Opinando: “A mão, o dedo ditador e o smartphone”, de Carlos M. B. Geraldes
A mão, o dedo ditador e o smartphone
«Na ponta dos dedos
batem as palavras sísmicas.
E a testa abre-se profusamente
à força do nome.
Só aquele que escreve infunde o prodígio,
respira ao cimo com a luz nos pulmões,
Atravessa como se florisse nos abismos.»
Jorge Melícias, in A Luz nos Pulmões
A mão humana é de estrutura admirável, do ponto de vista da engenharia e da evolução. Ela é forte o suficiente para permitir conseguir mover montanhas, mas também precisa o suficiente para a manipulação de alguns dos menores objetos do mundo, e para realizar tarefas complexas.

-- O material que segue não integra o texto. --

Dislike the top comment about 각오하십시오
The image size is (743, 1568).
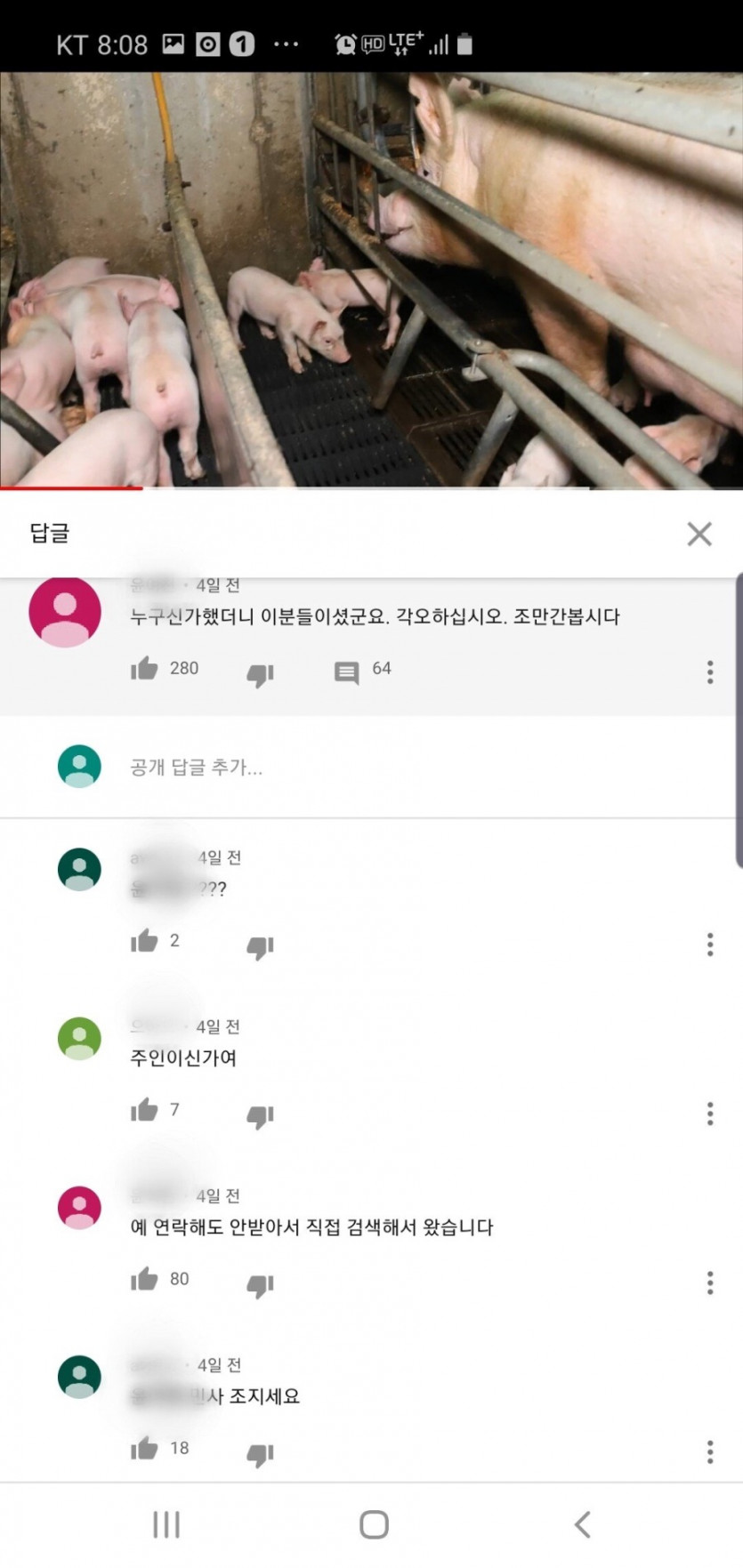[x=260, y=675]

Segundo a anatomia humana – ciência que estuda o corpo humano- a mão em si consiste de ossos específicos sobre os quais vários músculos se inserem, e uma coleção de estruturas neurovasculares responsáveis pela drenagem e inervação. Entretanto, os músculos intrínsecos da mão são responsáveis somente por parte de toda a sua amplitude de movimento. Os outros principais contribuintes são os músculos do antebraço, que projetam tendões em direção à mão através de uma estrutura igualmente complexa e flexível, chamada de punho.
Para uma melhor compreensão da anatomia da mão e da sua pegada firme na terra, é bom saber que ela possui músculos, nervos, artérias, veias, punho e ossos que podem ser divididos em três grupos distintos: ossos do carpo, ossos do metacarpo e catorze falanges, correspondentes aos dedos polegar, indicador, médio, anelar auricular. Isto é, cada dedo apresenta três falanges, o polegar tem apenas duas falanges, e podem ser classificadas em: falanges proximais, localizadas na base do dedo; falanges médias: entre as falanges proximais e as distais. Não existe no dedo polegar falanges distais: localizadas nas pontas dos dedos.

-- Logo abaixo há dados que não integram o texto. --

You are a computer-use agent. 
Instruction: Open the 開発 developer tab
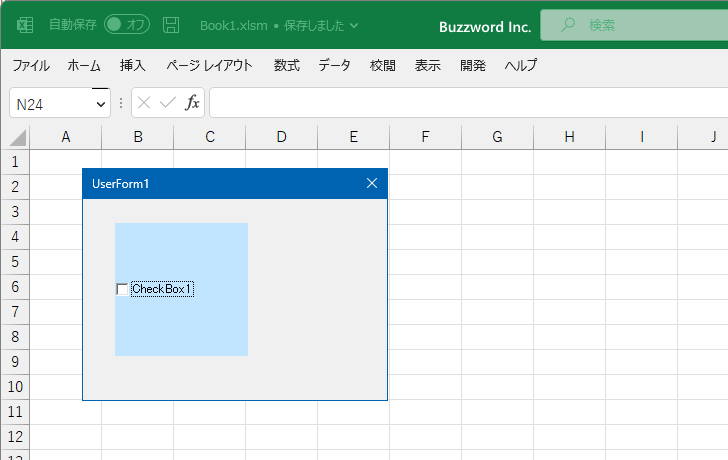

Ora como diz a expressão popular: “uma mão leva à outra”, “ são à mão cheia”, “estão lá à mão de semear”, de onde ninguém sai “de mãos a abanar” com “uma mão atrás e outra à frente” – isto para além cobarde “lavar de mãos de Pilatos,” (Mateus 27. 24) e dado “não haver mãos a medir”! A mão, nos tempos que correm, foi como um todo destronada pelo ditador do dedo, ( do latim digitus), que passa a ser não só o rei da mão como também o soberano do mundo do like”: o que está sempre à espera da infoesfera, de meios digitais. Uma mão leva ao dedo e no “dedilhar vorazmente” aquele telefone inteligente, smartphone, é que é existir! O dedo e o smartphone até são incapazes de ficar “em pele de galinha”, sem conseguirem ver mais longe, convertem-se no lugar que destrói a empatia, inativa o pensamento, obscurecendo-o, fá-lo desinteressar-se pelas coisas, nega-lhe o atuar e a criatividade, gamifica-lhe a vida, narcisa-o e transforma-o num autoritário/ditador inconsciente do Like!
Tem dificuldade em movimentar os dedos? Se não tiver, ótimo. Porque, caso contrário, pode ter o dedo em gatilho e, assim sendo, terá que ir ao médico para estar à vontade no digitar do seu smartphone…
Os dedos, os dedos são os dedos!
No século IV a.C., em Atenas, quando o filósofo Diógenes deixou claro o que pensava sobre o orador Demóstenes, fê-lo recorrendo ao famoso gesto para expressar o seu desprezo pelo político e, ao exibir o dedo médio, ainda acrescentou: “Este é o grande demagogo”.
Este gesto encontra-se enraizado na vida quotidiana de muitos países e pode significar uma forma de protesto, raiva, excitação e etc.
Na obra Epigrammata, uma composição poética breve que expressa um único pensamento principal, do poeta latino Marcial, no século I d.C., um dos personagens que é conhecido por sempre ter tido boa saúde mostra o dedo médio – “o dedo indecente” – aos seus três médicos.
Estes exemplos, entre outros, com o “homo digitalis” estão a levar caminho dado o dedo indicado, segundo dedo da mão, a contar a partir do polegar, usurpou o estatuto ao dedo médio, terceiro dedo a contar do polegar.
Os dedos podem ser usados com muito critério e cuidado: “ a dedo”, “apontar a dedo”, “dar dois dedos de conversa”, “estar a dois dedos de…”, “ ficar a chuchar no dedo”, “meter os dedos pelos olhos de alguém”, “num estalar de dedos”, “pôr o dedo na ferida”, “ter dedo para alguma coisa” e, em especial, para o ecrã do “Smartphone”, infoesfera, e as «suas algemas com o poder de domar e solicitar necessidades supérfluas.»
Já agora, aponte para a lua, mas não olhe para o dedo e veja o quanto você é raro!